Что же там происходит, в Дрохеде? Может быть, мама старается скрыть какое-то несчастье? Может быть, больна бабушка? Или кто-то из дядей? Или, не ровен час, сама же мама? Вот уже три года она никого из них не видела, с ней-то, с Джастиной О’Нил, за это время ничего не случилось, а там, у них, мало ли что могло случиться за три года! У нее жизнь скучная, однообразная, но это совсем не значит, что и у других все застыло на месте и ничего не меняется.

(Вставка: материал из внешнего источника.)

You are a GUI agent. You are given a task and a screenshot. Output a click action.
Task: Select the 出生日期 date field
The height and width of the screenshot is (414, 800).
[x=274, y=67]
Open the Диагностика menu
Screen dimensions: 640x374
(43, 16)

Вечер у Джастины свободный, и «Макбета» в этом сезоне надо будет играть еще только один раз. День тянется нескончаемо, вечером предстоит ужин с Лионом, но и это сегодня не радует. «Эта наша дружба выдохлась, бессмысленно все и ни к чему», – думала Джастина, натягивая на себя платье того самого оранжевого цвета, который Лион терпеть не мог. Старый брюзга с допотопными вкусами! Мало ли что ему там не нравится, пускай терпит ее такую, какая есть. Джастина взбила оборки на низком корсаже, обтянувшем мальчишески худощавый торс, встретилась взглядом со своим отражением в зеркале и сердито усмехнулась: «Подумаешь, буря в стакане воды! Ведешь себя как пустейшая дамочка, сама же эту породу больше всего презираешь. Должно быть, все очень просто. Выдохлась, надо встряхнуться, переменить обстановку. Слава Богу, моей леди Макбет скоро конец. Но что же все-таки с мамой?!»
Лион все больше времени проводит в Лондоне, только диву даешься, с какой легкостью он носится из Бонна в Лондон и обратно. Конечно, если в твоем распоряжении личный самолет, это упрощает дело, но все-таки, наверное, утомительно.
– Чего ради ты так часто приезжаешь со мной повидаться? – ни с того ни с сего спросила она. – Газетные сплетники всей Европы тобой за это восхищаются, а я, признаться, начинаю подозревать, что я для тебя просто предлог бывать почаще в Лондоне.
– Это верно, иногда я пользуюсь тобой как ширмой, – преспокойно согласился Лион. – По правде сказать, благодаря тебе я давно уже кое-кому втирал очки. Но встречаться с тобой не такой тяжелый труд, ведь это мне приятно. – Темные глаза его пытливо смотрели в лицо Джастине. – Ты сегодня какая-то очень тихая, herzchen. Тебя что-то тревожит?